We all live in Fort Greene, in the top two apartments of a three unit tenement.
A paradise for cats. And us too.
Downstairs lives a beautiful young couple right out of a 1950s movie, with Frankie the hellhound.
By now the cats and dog are old friends.
So we leave our front doors open between the two floors, and the cats wander freely.
One morning we woke to find Juju nowhere.
We knocked to ask if maybe he was mauled by Frankie, but no.
So he must have slipped out when the workers loaded in to fix the stairs.
Out of nowhere sprung a great sadness.
A mama’s boy could not survive on the Brooklyn streets.
We printed up posters and taped them up all over the neighborhood.
The people at the laundromat, bodega, bar and hardware store met this news with concern and pledged their assistance.
We even appointed Jamel, the neighborhood addict, with guileless eyes just like Juju’s, bounty hunter.
And by night the calls came rolling in.
All those new New Yorkers, from the freshly minted skyrises, apparently care for furry creatures in a most earnest manner.
We got to know every stray black cat within a ten block radius. And some friendly gentrifiers too.
A network of calls and texts charting the movements of these castaway creatures jumped me into my coat and shoes late into the night.
An outsider couple from Texas held the cat until I could respond.
Juju never would let me hold him, but she was a cat lady and the cat looked at home in her arms. I could not rightly say if this cat was Juju so asked if she would carry him a block to show his mom.
In the hallway even Juju’s mom had to admit that he looked every bit like Juju.

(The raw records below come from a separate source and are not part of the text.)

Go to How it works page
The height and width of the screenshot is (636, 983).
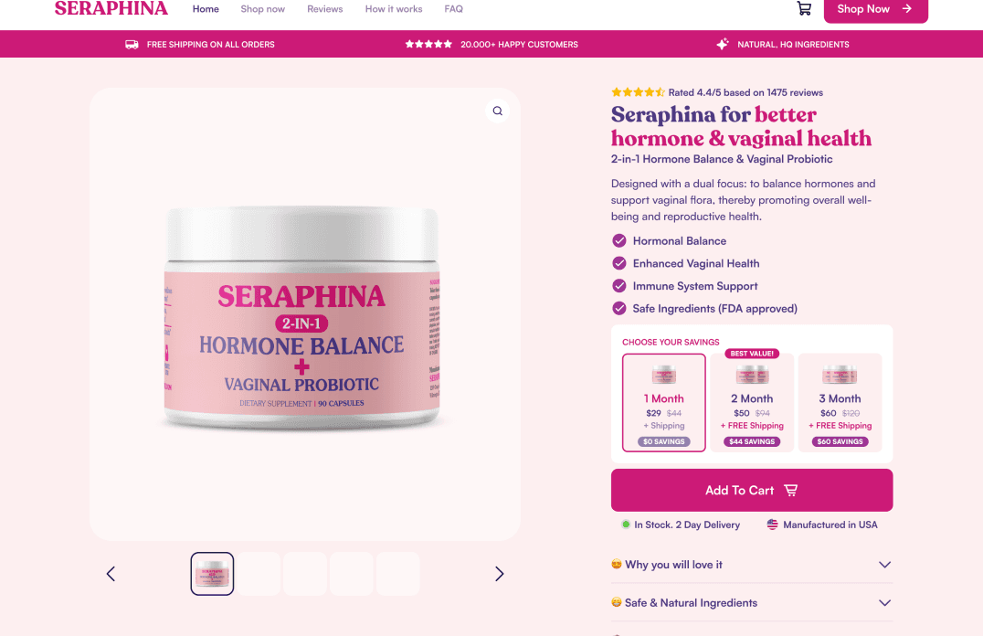394,9
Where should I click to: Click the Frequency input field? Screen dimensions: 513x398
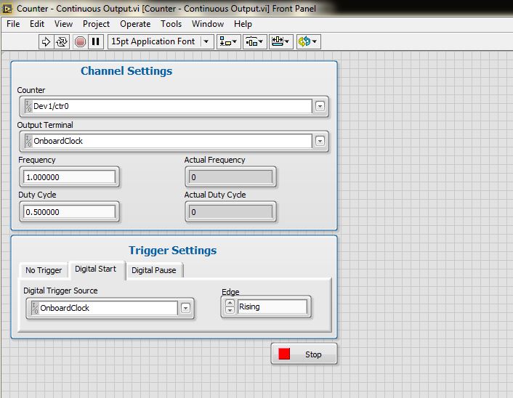pos(69,176)
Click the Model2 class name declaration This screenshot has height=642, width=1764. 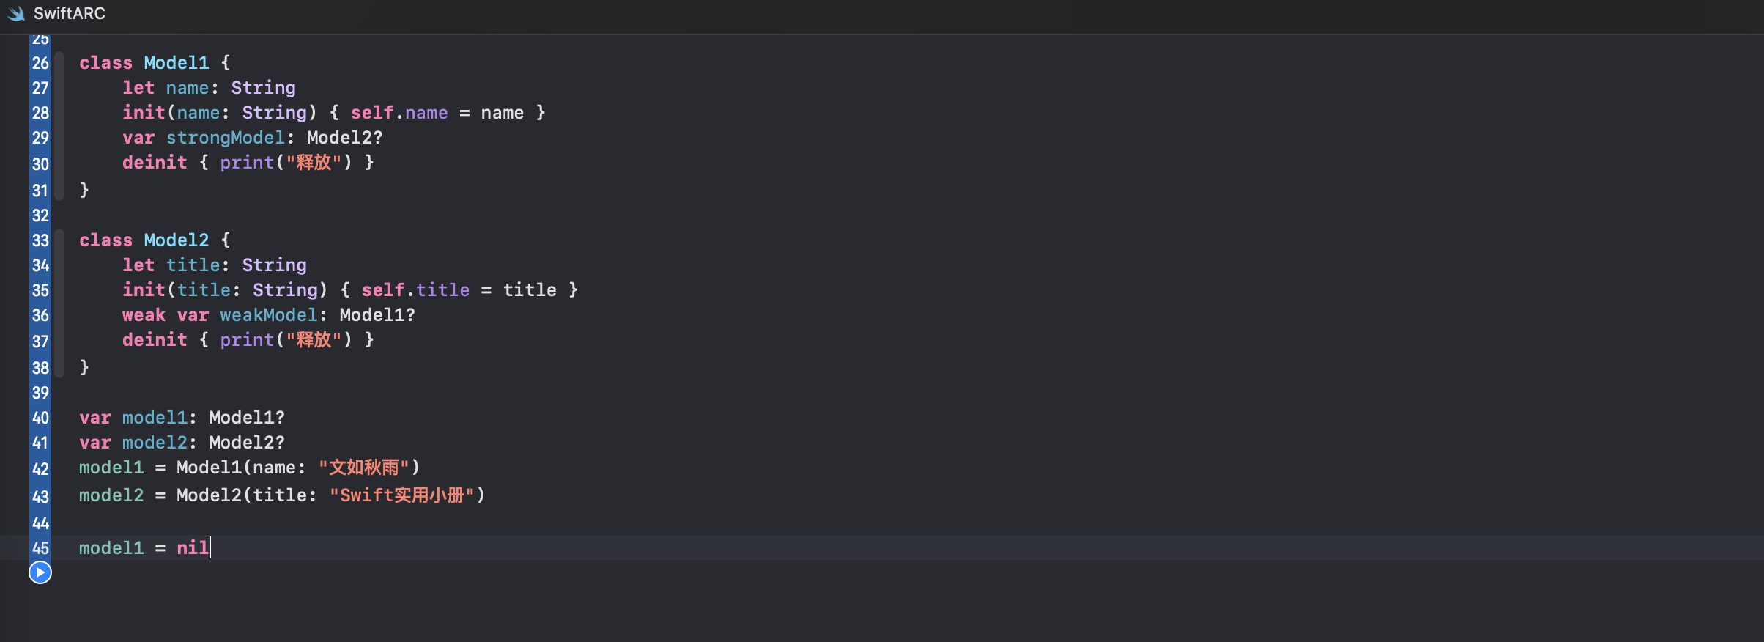click(x=176, y=240)
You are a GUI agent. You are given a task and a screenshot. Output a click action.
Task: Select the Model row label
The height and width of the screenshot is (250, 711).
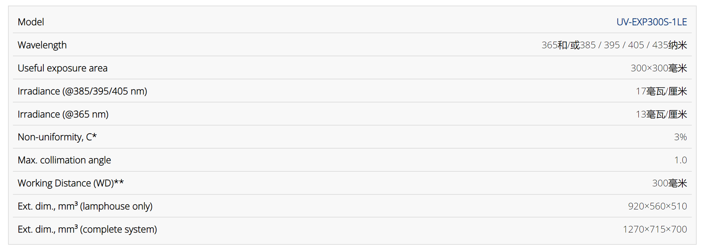[x=31, y=22]
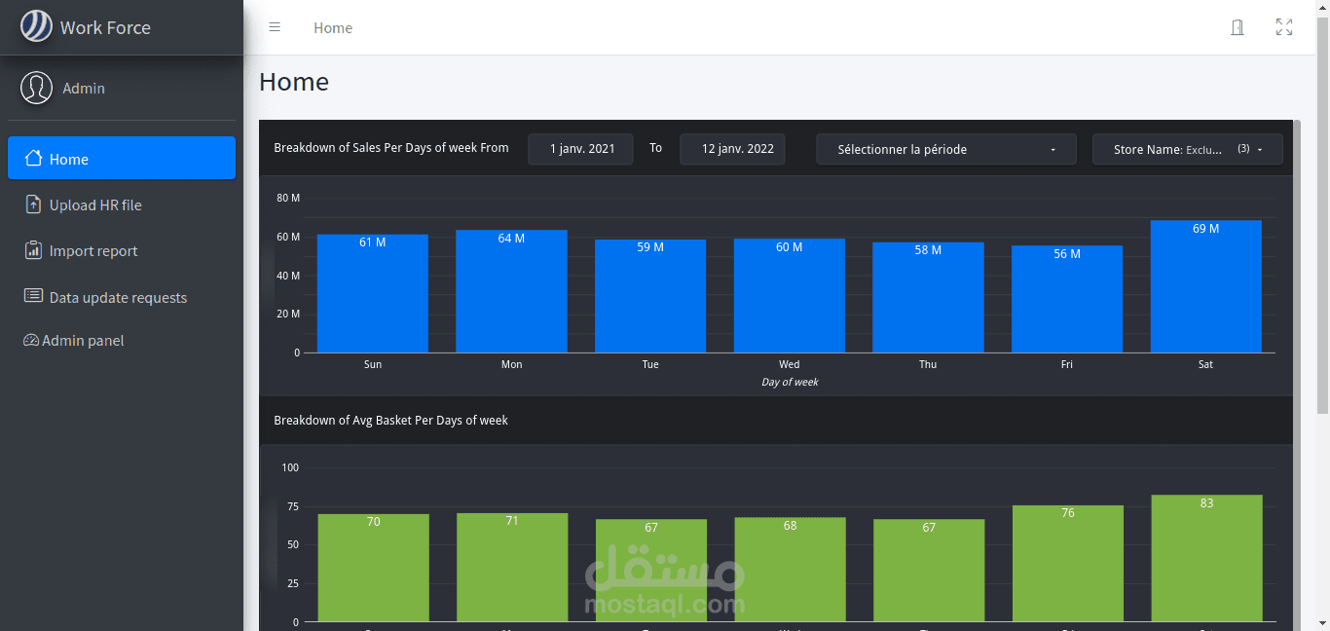Open Import report menu item
The image size is (1330, 631).
tap(93, 251)
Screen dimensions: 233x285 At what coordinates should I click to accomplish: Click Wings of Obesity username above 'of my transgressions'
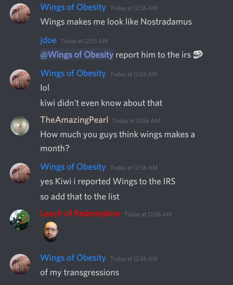73,258
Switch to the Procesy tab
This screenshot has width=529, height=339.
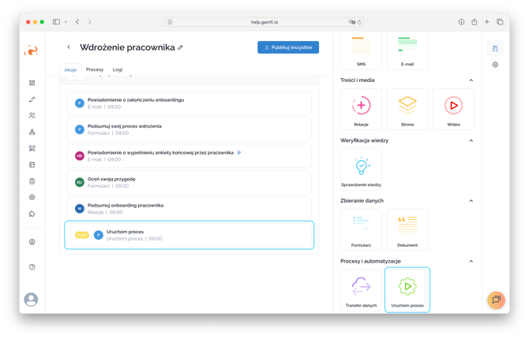pos(95,69)
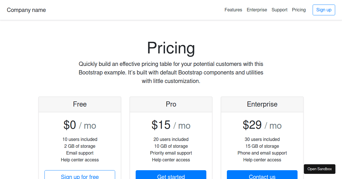Click the Free plan card header

coord(80,104)
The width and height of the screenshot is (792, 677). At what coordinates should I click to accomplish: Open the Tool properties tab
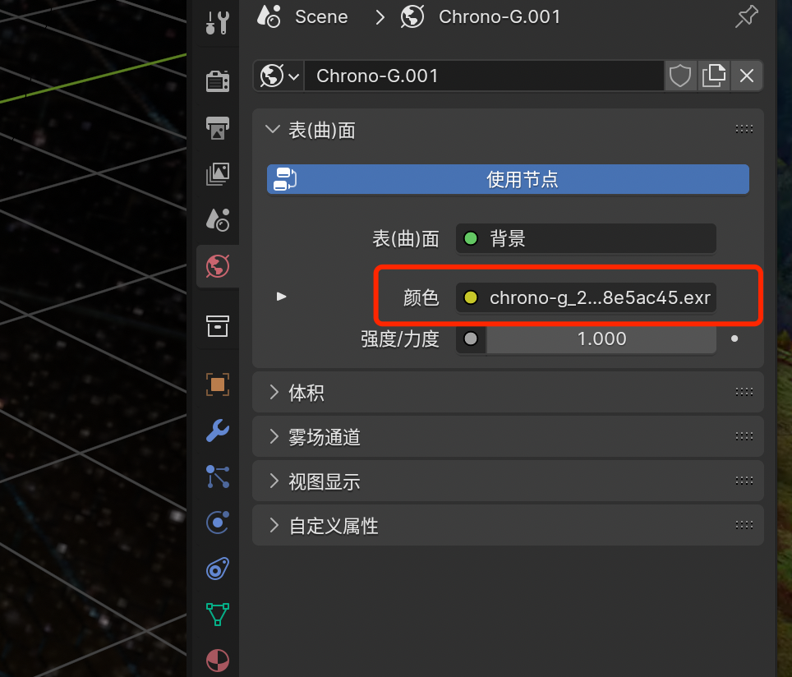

Some brownstone people called. Mother and Scientist son. This cat too looked every bit like Juju. He fed off a can of tuna they put out until I could get there. But I saw a small white patch at his throat. The mother and Scientist son wondered where, then, this cat belonged.
Next day came the quarantine, no calls. Black cats roamed the night unobserved.
I jumped into my coat and shoes to wander the windswept streets.
Just when the spring chill began to sting my fingertips turning me back home, I saw a black something dash off the corner.
I ran in pursuit, peering down the deserted sidewalks but found there only shadows, and traffic lights blinking for no traffic.
He couldn’t have gone so far.
I looked under the cars. Just then he poked his head out from his hiding place beneath the SUV, a black plastic bag blown by the wind, with just the spirit of a black cat.